Is Religion Necessary for Moral Behavior?

This is an interesting question.  Is religion, or at least some sort of spiritual impulse, the basis for our moral development?  Did religion create moral thinking, or did humans create religion as a means to apply moral thinking to their world?  These questions are impossible to answer definitively.

But I would argue that the last two hundred years have demonstrated a humanistic divergence from ancient religious cultures and have produced a more moral and humane world.  Some of these advancements have been led at least in part by religiously-inspired people to be sure – the slavery abolition movement, the social justice movements, the workers’ rights movement, the feminist movement, the gay and LGBTQ movements, the anti-war movements, the anti-torture movements, the anti-colonial movements.  But religious people were also prominent in opposing all of these changes in society.

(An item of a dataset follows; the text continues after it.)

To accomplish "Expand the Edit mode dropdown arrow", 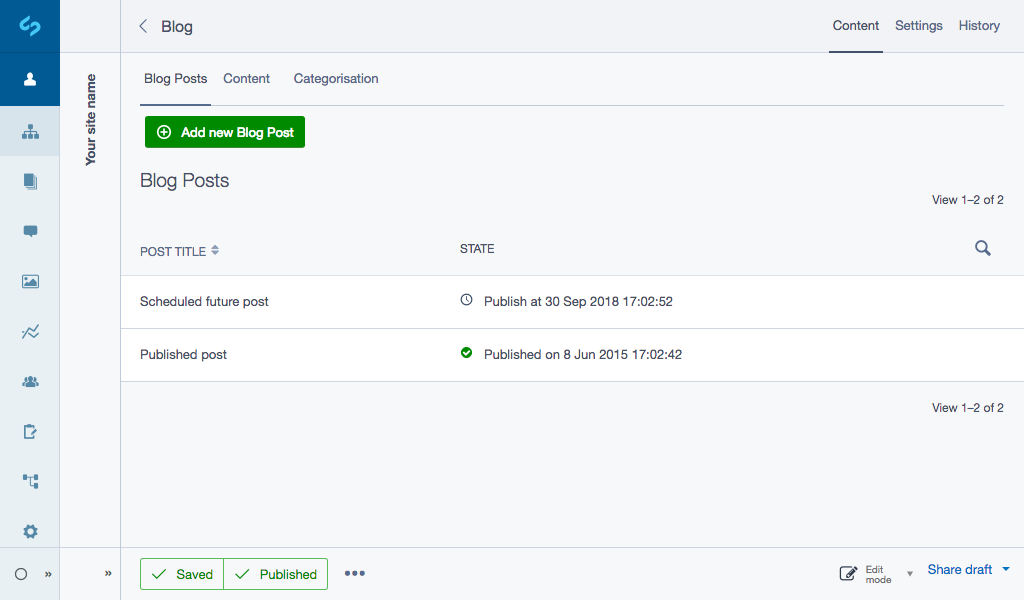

I have argued in the past that there is evidence that some sort of basic spiritual impulse guides our ‘humanistic’ morality. (https://rvgeiger.blogspot.com/2015/04/conscience-morality-and-argument-for.html) But have our ‘religions’, i.e. the institutions, dogmas and doctrines from hundreds or even thousands of years ago, outlived their usefulness in dictating our definitions of morality?  If we liberate ourselves from them, do we risk a moral collapse?

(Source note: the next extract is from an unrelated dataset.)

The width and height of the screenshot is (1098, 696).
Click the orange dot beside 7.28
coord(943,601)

Are Non-Religious Societies Less Moral?

How do we inculcate morality in our citizens?  Is religious instruction an essential part of that process?  Does religious belief and/or attendance play an important role?  If we abandon religion as the primary instructive tool, then with what do we replace it?

We have an ongoing experiment in non-religious societies.  Western Europe is substantially non-religious, as are significant portions of the USA.  People in these areas are not necessarily atheists and may still have a belief in some sort of spirituality or deity, but they are generally not attending church and are definitely not dogmatic in their application of religious laws.  However, Europe still provides religious education and moral instruction in schools and many parents continue to have their children achieve basic religious milestones.

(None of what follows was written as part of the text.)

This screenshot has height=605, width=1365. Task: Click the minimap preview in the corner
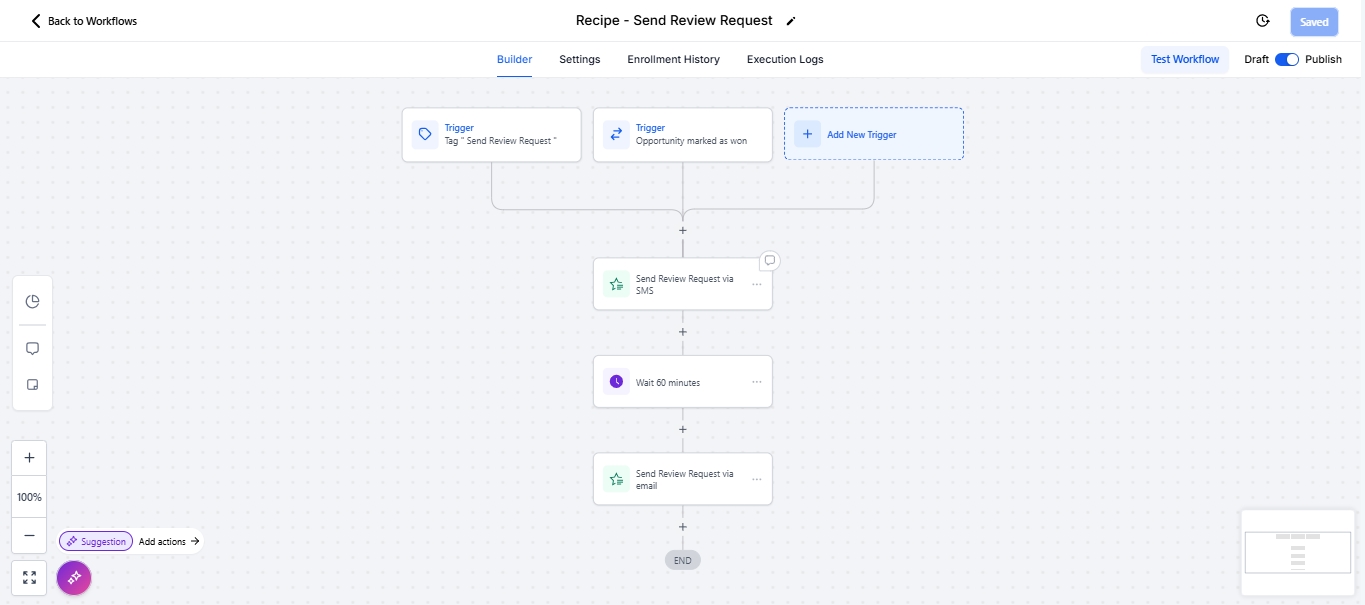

These European nations are certainly not experiencing a rapid decay of morality.  Murder, violence, corruption, robbery and other acts that one generally considers signs of moral collapse are actually much less of a problem in Europe than here in the United States.

The only danger in a non-religious approach to morality is the same danger that the general recognition of ambiguity and mystery in the world brings:  The risk of every person coming up with their own morality, their own worldview, their own set of ethics.  Parents and teachers may give children guidelines, but in the end, there are no absolutes.

But outside of sexual morality, was religious morality ever any more capable of clarifying moral choices than what we have in a non-religious setting?  What religious text actually explored in detail the questions of right and wrong in business ethics, in warfare, in investments, in ecology, in politics, in government?  Haven't people, even very religious people, always found a way to justify their actions?

The goal of imbuing people with a strong moral character is not achieved by a set of rules, whether religious or humanistic.  It is accomplished by teaching empathy, humility and a strong sense of justice and fairness.  Every human being is faced with the challenge of reconciling their own interests and desires with those of the community.  It is in this final frontier of morality that the battle will be fought in the future.  It is, in the final analysis, the full development of humanconscience.

If we are facing an onslaught of moral relativism, it is not because we have abandoned our religious dogma, but rather because the human race is finally confronting the complex nature of the human condition and its social, political and economic implications.  A tablet of ten commandments is not going to solve that problem.  But I believe the spirit of humanity (whether divinely guided or not) will continue to evolve and will help us find our way.